— Instructions for the task —
Omit any pictures, and restate word for word only the lines from the one with "Where should I" through the end of the data below.

Screenshot grounding data

•••

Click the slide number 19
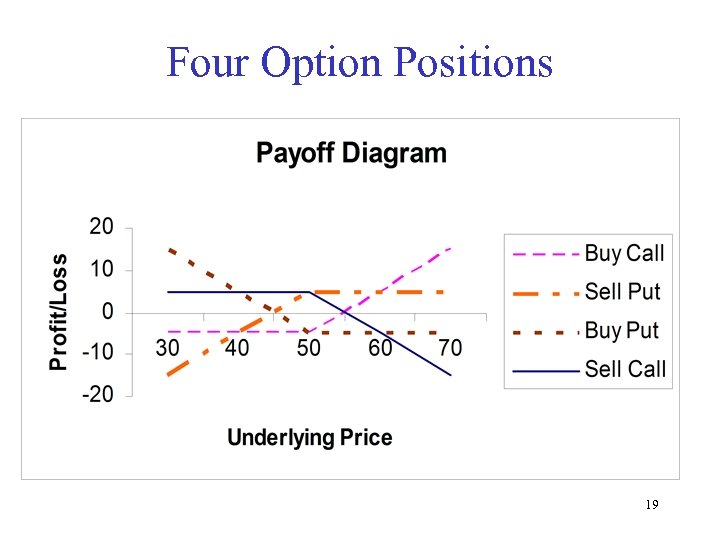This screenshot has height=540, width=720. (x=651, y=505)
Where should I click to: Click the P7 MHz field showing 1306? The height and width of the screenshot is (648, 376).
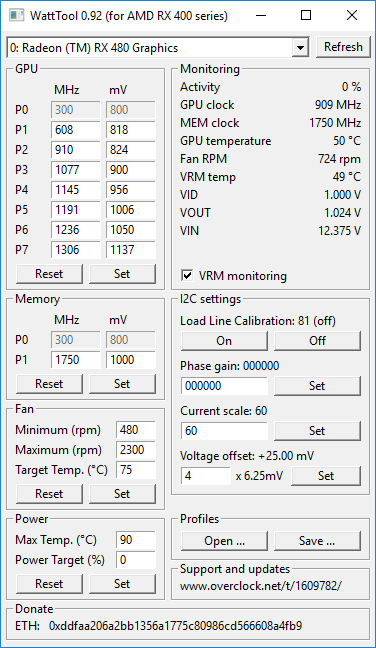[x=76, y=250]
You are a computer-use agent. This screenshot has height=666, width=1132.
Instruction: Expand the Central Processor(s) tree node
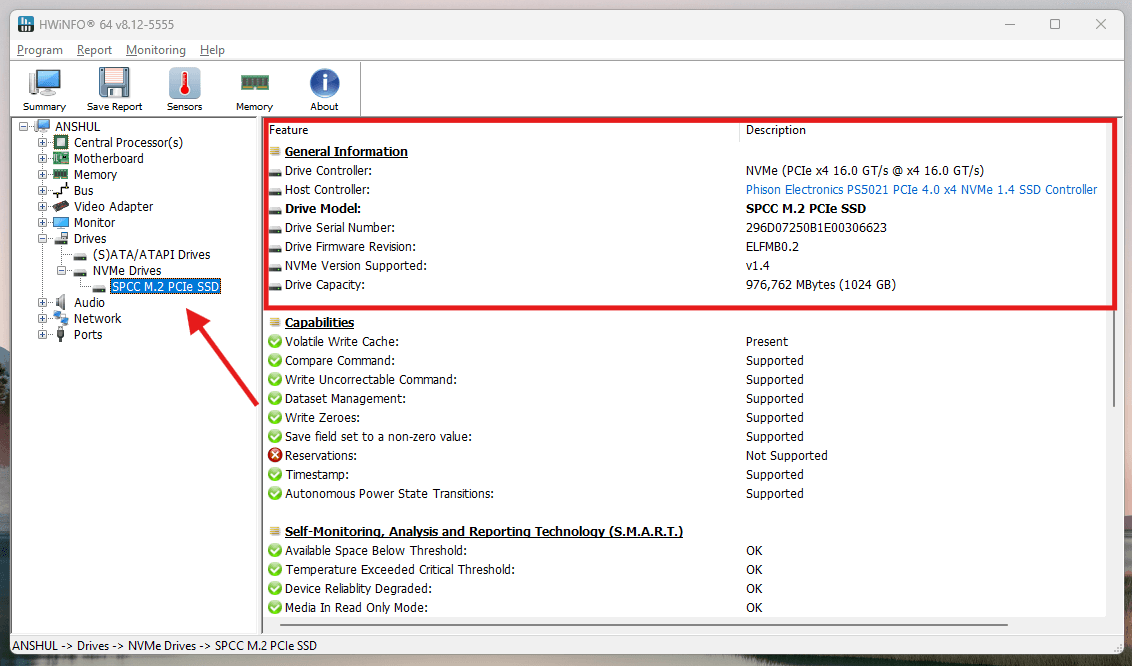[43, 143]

•••

— Result of the task —
Where should I click to: Click the P7 MHz field showing 1306? The height and width of the screenshot is (648, 376).
[x=76, y=250]
You are a computer-use agent. This screenshot has height=666, width=1132.
Instruction: Expand the Central Processor(s) tree node
[43, 143]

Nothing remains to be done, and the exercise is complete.